Daniel Corleone's Movie Review of The Breakfast Club

Rating of

The Breakfast Club

The Breakfast Club review
Daniel Corleone - wrote on 11/21/11

Setting is in Shermer High School, 1984. A silent talented drawer kleptomaniac "Basket Case" named Allison (Sheedy) had nothing better to do, the popular "Princess" Claire (Ringwald) who got detained because of skipping school to shop, Brian (Hall) the "Brain" was punished because he had a flare gun that went off and wanted to commit suicide, Andrew (Estevez) "The Athlete" bullied a teammate and Bender (Nelson) "The Criminal" set off a fire alarm have been detained by Richard Vernon (Paul Gleason) for 8 hours. Each personality develop a bond finding out each others flaws and family backgrounds. Memorable quotes from the movie: John Bender - "Screws fall out all the time, the world is an imperfect place." Andrew - "We're all pretty bizarre. Some of us are just better at hiding it, that's all." Claire - "I hate having to go along with everything my friends say." Vernon - "You ought to spend a little more time trying to make something of yourself and a little less time trying to impress people."

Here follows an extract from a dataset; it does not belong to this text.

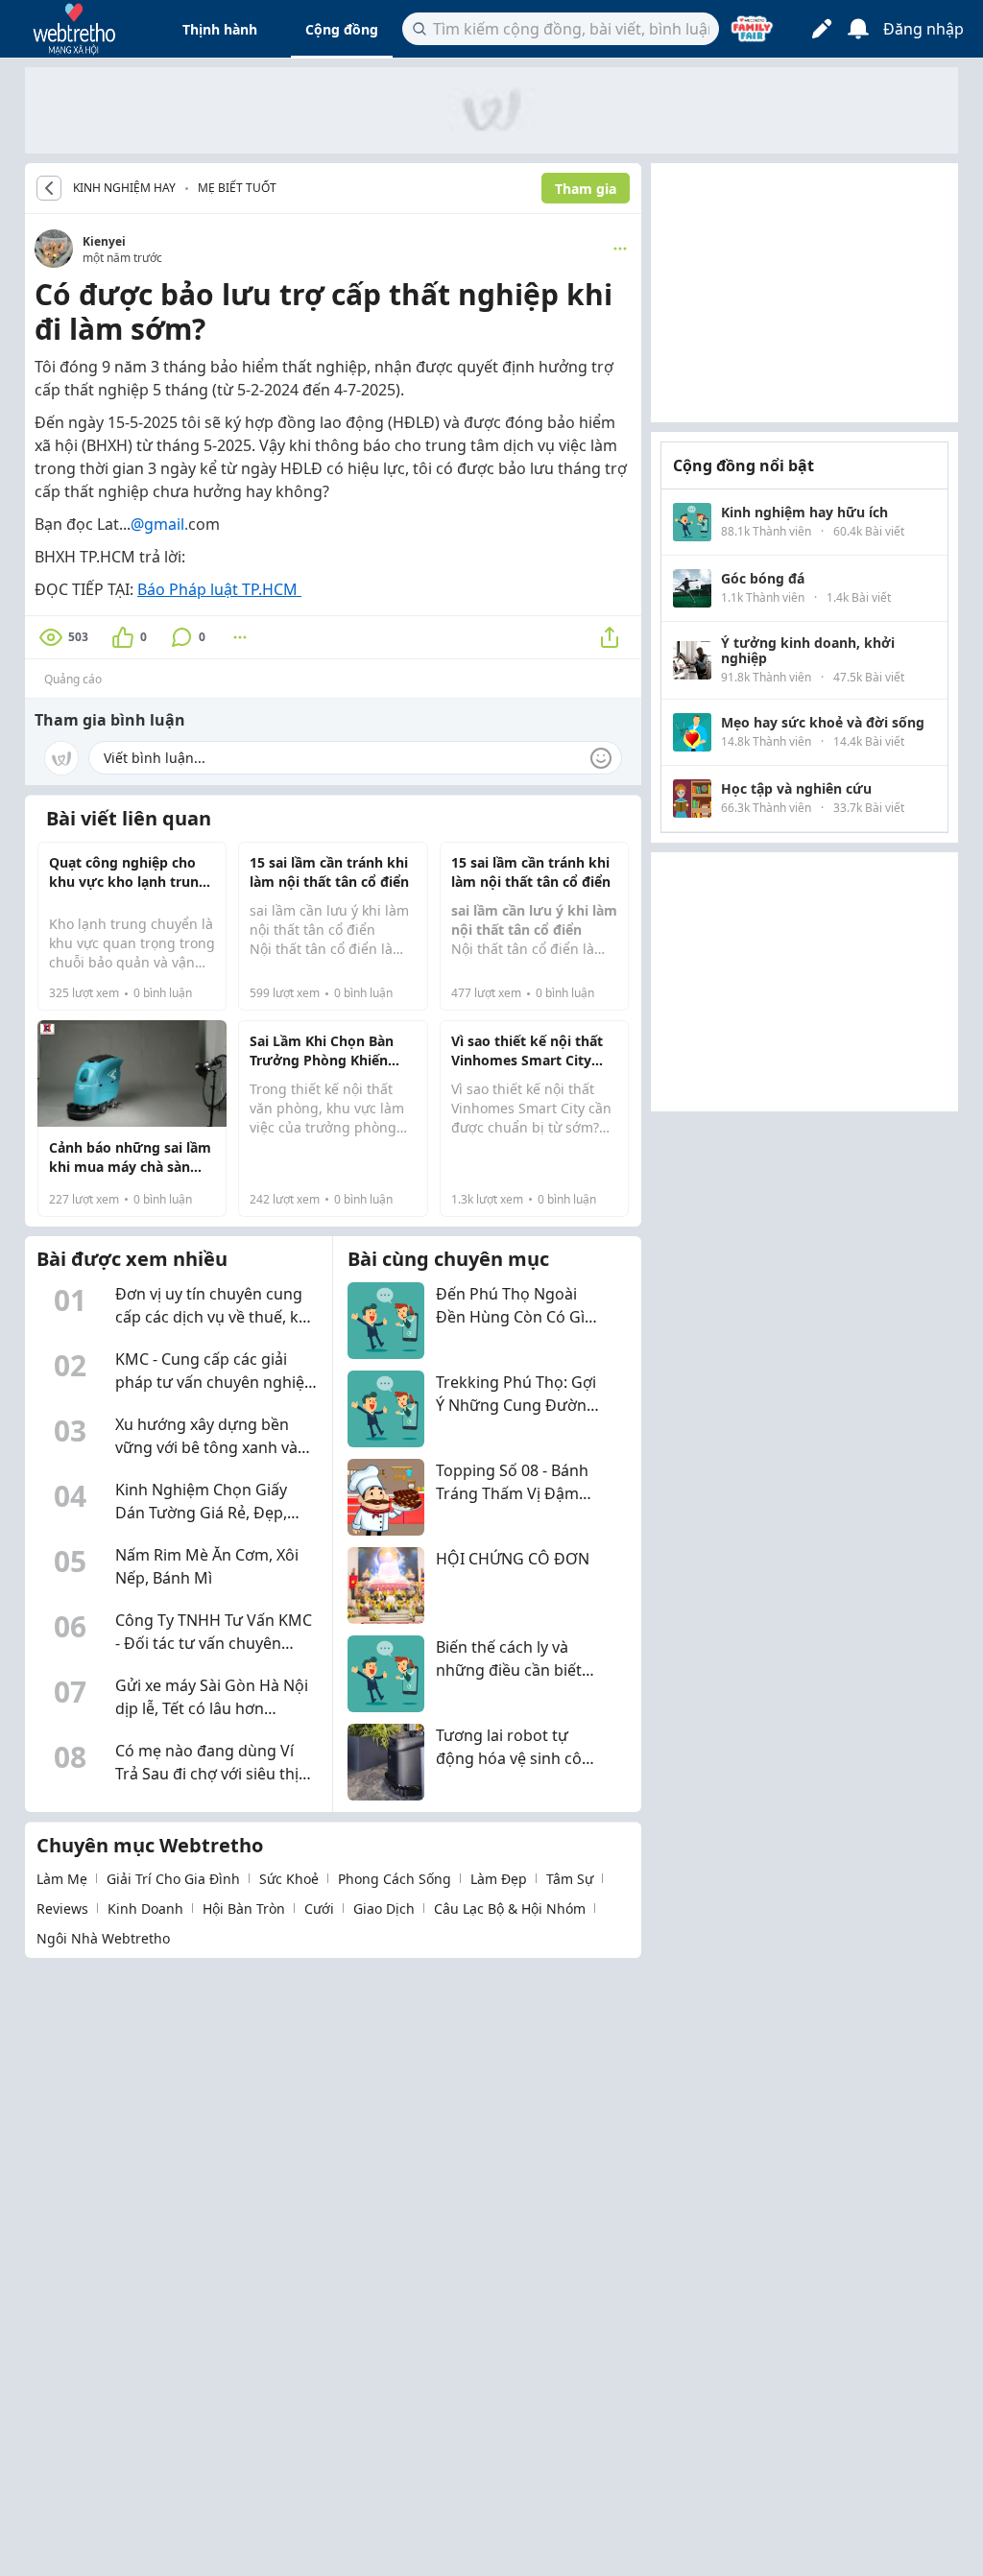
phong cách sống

Much like 12 Angry Men, the location of the entire picture is just in one room where conversations run freely. Judd Nelson was brilliant, bringing the fire and energy, Sheedy whose misfit character brings the humor. To make it work, the artists should have authentic acting, screenplay should be engaging coupled with an enticing soundtrack from the Simpleminds, which was very effective here. The only details I considered weird was how the marijuana smoke wasn't noticed, how swiftly Claire fell for Bender and how Andrew and Allison became a couple when there was no romantic connection injected in the film. In any case, so many subjects such as friendship, choices (getting high, answering back, breaking school property, how time is spent, etc.), bad parenting, life's indignities, individuality, and peer pressure among others. The Breakfast Club is a re-watchable film that makes its a classic on its own.